This change to an upright posture could have occurred "very abruptly, with just a few shifts in 'homeotic' genes, or ones responsible for how the body plan is laid out," Filler said.
The earliest known bipedal apes-those walking on two legs-were thought to date back as far as some 6 million years or so. Now Filler's new findings suggest the earliest upright ape known so far was the extinct hominoid, Morotopithecus bishopi, which lived in Uganda more than 21 million years ago.
"Humanity can be redefined as having its origin with Morotopithecus," Filler said. He detailed his findings online Oct. 10 in the journal PLoS ONE.

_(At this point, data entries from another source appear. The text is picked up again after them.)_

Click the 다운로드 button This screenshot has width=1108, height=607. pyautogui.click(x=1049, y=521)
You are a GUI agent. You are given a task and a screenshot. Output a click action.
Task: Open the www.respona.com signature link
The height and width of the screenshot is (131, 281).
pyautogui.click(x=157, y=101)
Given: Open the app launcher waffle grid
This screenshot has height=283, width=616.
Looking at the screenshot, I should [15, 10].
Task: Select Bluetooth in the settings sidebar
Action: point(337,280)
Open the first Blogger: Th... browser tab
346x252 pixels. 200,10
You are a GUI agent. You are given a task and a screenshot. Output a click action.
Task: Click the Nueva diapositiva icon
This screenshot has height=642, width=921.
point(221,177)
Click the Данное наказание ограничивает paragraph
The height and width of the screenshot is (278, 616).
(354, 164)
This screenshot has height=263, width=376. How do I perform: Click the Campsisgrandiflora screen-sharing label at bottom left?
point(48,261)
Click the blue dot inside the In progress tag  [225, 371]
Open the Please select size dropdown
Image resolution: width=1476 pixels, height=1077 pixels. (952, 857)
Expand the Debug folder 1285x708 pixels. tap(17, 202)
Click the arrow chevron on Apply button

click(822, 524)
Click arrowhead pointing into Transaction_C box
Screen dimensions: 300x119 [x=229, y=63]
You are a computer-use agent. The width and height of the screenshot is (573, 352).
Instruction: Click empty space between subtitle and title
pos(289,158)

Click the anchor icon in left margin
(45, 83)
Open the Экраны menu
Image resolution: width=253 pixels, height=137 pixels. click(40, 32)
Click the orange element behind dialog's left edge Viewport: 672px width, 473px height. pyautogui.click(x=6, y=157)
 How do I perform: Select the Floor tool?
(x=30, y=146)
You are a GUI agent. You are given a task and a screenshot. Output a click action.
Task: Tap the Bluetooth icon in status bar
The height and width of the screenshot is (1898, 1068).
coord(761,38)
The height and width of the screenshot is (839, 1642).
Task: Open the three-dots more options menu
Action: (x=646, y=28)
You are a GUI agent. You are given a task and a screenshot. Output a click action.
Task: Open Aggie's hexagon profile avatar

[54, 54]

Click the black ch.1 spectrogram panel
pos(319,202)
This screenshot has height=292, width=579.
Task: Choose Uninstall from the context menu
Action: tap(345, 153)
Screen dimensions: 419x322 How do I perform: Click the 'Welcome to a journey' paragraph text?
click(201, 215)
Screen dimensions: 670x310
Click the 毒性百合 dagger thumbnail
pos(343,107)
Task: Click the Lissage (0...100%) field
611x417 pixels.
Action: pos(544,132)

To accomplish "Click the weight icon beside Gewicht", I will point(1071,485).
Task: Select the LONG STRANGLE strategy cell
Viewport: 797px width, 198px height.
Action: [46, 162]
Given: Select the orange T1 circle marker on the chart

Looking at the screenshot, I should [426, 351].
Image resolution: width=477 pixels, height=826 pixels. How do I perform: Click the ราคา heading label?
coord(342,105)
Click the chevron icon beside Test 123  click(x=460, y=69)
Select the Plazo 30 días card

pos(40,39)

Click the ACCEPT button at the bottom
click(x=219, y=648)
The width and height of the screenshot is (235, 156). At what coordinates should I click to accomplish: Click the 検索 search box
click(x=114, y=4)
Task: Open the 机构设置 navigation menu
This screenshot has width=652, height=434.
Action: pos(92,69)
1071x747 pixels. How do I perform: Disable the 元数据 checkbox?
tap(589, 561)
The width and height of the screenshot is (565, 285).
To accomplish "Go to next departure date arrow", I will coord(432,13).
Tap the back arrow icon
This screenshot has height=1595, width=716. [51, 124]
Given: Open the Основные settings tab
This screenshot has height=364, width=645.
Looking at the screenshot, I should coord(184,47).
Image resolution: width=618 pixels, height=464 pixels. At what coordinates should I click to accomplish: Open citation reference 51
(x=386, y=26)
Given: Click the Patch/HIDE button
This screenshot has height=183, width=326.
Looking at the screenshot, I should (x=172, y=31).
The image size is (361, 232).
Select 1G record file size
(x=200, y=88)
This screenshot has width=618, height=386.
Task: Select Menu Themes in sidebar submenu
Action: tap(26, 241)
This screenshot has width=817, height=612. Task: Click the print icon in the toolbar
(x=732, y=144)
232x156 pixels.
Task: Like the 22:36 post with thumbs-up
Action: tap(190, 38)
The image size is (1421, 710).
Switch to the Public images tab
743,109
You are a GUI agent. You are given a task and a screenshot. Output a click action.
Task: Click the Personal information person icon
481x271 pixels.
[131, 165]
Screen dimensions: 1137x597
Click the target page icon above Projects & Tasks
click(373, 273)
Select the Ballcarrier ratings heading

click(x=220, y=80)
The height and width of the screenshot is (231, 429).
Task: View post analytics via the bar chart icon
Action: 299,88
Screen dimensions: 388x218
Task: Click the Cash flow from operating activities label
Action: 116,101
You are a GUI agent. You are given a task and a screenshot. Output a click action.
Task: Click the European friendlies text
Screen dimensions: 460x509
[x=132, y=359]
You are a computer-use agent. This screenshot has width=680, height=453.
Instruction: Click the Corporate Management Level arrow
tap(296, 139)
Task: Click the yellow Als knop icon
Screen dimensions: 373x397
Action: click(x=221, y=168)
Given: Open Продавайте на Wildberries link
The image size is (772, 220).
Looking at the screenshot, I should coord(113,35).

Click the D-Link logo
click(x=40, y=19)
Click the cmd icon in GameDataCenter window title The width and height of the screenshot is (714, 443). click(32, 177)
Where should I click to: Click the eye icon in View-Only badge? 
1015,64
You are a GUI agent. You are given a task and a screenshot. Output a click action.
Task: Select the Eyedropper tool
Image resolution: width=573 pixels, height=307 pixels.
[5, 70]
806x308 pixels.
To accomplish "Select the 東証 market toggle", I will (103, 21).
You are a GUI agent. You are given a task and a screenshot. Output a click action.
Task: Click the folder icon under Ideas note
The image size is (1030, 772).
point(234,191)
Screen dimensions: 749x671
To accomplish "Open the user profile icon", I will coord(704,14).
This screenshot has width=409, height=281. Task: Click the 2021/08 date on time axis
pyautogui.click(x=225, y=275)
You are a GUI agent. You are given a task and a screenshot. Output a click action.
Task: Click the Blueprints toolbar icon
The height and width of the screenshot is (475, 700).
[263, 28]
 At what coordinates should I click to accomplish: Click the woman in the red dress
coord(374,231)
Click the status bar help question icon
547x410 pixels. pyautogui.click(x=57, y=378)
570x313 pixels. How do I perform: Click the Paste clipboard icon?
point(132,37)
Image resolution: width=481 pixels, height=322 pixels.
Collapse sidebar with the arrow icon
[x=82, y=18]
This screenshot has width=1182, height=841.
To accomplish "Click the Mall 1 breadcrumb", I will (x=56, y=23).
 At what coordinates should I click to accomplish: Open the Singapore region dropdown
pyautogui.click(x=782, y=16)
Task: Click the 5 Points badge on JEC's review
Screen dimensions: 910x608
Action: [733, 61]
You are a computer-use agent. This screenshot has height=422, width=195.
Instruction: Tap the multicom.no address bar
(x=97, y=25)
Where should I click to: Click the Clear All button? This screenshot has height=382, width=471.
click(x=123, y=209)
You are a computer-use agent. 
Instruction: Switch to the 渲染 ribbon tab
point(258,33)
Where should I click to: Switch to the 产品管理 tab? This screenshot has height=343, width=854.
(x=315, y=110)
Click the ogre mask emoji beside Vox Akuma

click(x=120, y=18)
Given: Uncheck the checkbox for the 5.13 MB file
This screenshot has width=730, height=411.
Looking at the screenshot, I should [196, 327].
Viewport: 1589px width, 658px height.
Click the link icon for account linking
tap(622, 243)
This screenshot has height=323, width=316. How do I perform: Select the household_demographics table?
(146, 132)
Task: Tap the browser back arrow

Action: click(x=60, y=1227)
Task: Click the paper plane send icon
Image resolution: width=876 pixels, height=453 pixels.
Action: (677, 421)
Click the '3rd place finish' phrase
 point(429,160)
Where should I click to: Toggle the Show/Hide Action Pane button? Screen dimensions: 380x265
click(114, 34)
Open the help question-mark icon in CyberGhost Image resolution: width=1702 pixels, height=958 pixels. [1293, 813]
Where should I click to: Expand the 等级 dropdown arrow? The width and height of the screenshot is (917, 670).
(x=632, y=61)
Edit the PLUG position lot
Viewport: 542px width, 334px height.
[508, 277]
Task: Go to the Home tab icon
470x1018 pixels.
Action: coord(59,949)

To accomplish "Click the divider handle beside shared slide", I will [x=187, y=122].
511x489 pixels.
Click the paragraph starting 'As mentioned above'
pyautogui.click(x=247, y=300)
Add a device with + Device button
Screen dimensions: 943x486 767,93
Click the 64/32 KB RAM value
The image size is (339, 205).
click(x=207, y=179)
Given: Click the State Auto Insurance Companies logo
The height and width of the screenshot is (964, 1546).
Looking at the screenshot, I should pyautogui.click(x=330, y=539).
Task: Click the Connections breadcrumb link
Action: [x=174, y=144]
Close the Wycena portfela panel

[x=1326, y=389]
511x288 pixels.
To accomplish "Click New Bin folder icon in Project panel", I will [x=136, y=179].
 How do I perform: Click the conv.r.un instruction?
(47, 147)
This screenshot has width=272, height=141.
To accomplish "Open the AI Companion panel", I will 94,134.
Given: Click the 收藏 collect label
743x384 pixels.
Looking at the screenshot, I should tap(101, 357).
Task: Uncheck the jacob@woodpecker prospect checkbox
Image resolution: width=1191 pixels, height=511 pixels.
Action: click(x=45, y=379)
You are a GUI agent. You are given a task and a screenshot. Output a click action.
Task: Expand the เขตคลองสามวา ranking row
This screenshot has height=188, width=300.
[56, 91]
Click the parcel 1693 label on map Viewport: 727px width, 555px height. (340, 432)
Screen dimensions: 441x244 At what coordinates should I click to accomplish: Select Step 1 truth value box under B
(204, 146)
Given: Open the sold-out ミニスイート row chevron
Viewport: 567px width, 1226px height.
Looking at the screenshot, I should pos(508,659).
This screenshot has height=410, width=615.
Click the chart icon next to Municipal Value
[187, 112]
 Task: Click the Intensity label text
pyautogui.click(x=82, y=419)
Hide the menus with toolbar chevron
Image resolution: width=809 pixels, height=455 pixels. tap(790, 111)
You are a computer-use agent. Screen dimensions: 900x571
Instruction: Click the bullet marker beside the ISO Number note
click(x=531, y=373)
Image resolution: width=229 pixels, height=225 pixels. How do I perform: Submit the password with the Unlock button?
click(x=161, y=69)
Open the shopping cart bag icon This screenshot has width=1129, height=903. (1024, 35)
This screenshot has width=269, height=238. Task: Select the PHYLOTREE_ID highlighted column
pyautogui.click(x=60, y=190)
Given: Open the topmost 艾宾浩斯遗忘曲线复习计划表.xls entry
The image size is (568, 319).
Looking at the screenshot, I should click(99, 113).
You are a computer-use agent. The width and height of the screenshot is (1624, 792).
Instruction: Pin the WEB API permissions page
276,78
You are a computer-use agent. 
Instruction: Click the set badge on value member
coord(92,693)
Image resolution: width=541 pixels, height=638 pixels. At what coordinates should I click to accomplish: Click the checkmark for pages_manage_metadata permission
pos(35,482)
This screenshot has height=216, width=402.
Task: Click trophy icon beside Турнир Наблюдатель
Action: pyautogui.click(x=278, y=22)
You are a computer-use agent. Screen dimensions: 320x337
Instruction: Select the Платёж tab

This research pushes back the date for the origins of bipedalism roughly 15 million years, to before the last common ancestor of humans, chimps, gorillas and orangutans, as well as lesser apes such as gibbons. The results match up with recent findings that suggest upright walking might have started before humanity's ancestors even left the trees.
"If you look at baby siamangs, which are a kind of gibbon, you'll see them walk bipedally on their own," Filler said. "It's just their natural way of walking. They never knuckle walk."
If bipedalism did evolve 21 million years ago, it more likely evolved to walk in trees than on the ground, said University of Chicago evolutionary anthropologist Russell Tuttle. "Twenty-one million years ago, there were a lot of trees around," he said.
Besides Morotopithecus, fossil vertebrae suggest three other upright ape species precede the 6 million year mark, Filler added.
"So you have this fossil evidence for bipedalism, and you have apes such as gibbons," he said. "Perhaps humans represent the primitive condition, and knuckle walkers such as chimps and gorillas are modified."
The ancestors of chimps and gorillas might have evolved knuckle walking as a speedier mode of travel, Filler suggested. If bipedalism did come first, that means gorillas and chimpanzees might have evolved knuckle walking independent of each other. Future analysis of the genes of those apes could show they came across knuckle walking in different ways, supporting Filler's ideas.
"I am getting the feeling that a revolution in our thinking about the origins of bipedality is now under way," said evolutionary anthropologist Robin Crompton at the University of Liverpool in England.